FurAngelInvoiceParser is a Python application designed to automate the extraction of invoice data for Fur Angel, specifically tailored for deployment and operation within a Google Cloud Platform (GCP) environment. It processes PDF invoices retrieved from a designated Gmail inbox or Google Drive folder, extracts key information such as invoice number, date, vendor details, and line items, and then stores this structured data into an ASM (Animal Shelter Manager) database. This automation significantly reduces manual data entry, improves accuracy, and streamlines accounting processes for Fur Angel by leveraging Google Cloud services.
- PDF Text Extraction: Reads and extracts text content from PDF invoice documents.

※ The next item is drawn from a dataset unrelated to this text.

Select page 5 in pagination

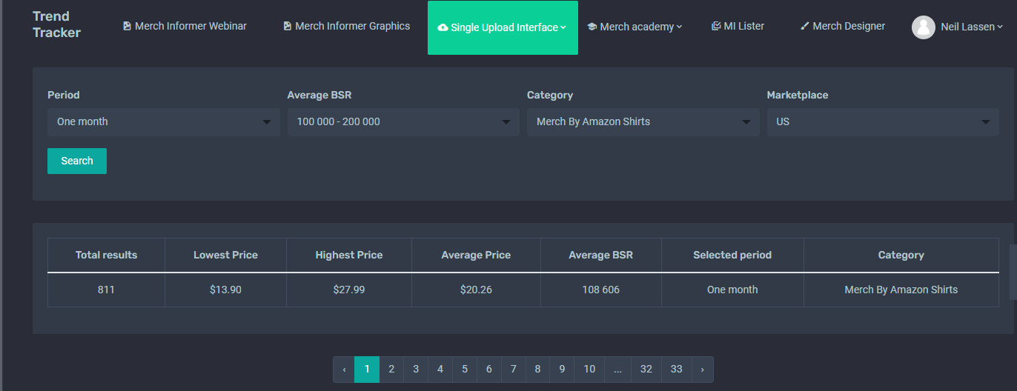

- Gmail & Google Drive Integration: Automatically fetches new invoice PDFs from a specified Gmail label/folder or Google Drive subfolder.
- Data Parsing: Intelligently identifies and extracts relevant fields like invoice number, date, vendor, and itemized lists.
- ASM Database Storage: Persists the parsed and structured invoice data into an ASM database for centralized storage and easy access.
- Error Handling: Includes mechanisms to handle common parsing errors and flag unidentifiable data for manual review.
- Python 3.x
uv(Recommended, but pip could work)- A Google Cloud Platform (GCP) project with billing enabled.
- Enabled Google Cloud APIs:
- Gmail API
- Google Drive API
- Service Account with appropriate permissions for:
- Reading emails from a specified Gmail inbox (e.g.,
invoice@furangel.com) with access to a subfolder (e.g.,Inbox/Invoices). - Reading files from a specific Google Drive folder.
- Writing data to the ASM database.
- Reading emails from a specified Gmail inbox (e.g.,
-
Clone the repository:
git clone https://github.com/chin-tech/FurAngelInvoiceParser.git cd FurAngelInvoiceParser -
Install dependencies:
# Locally uv sync # Remotely, just use the Dockerfile
-
GCP Setup:
- Create a Service Account: In your GCP project, navigate to IAM & Admin -> Service Accounts and create a new service account. Download the JSON key file.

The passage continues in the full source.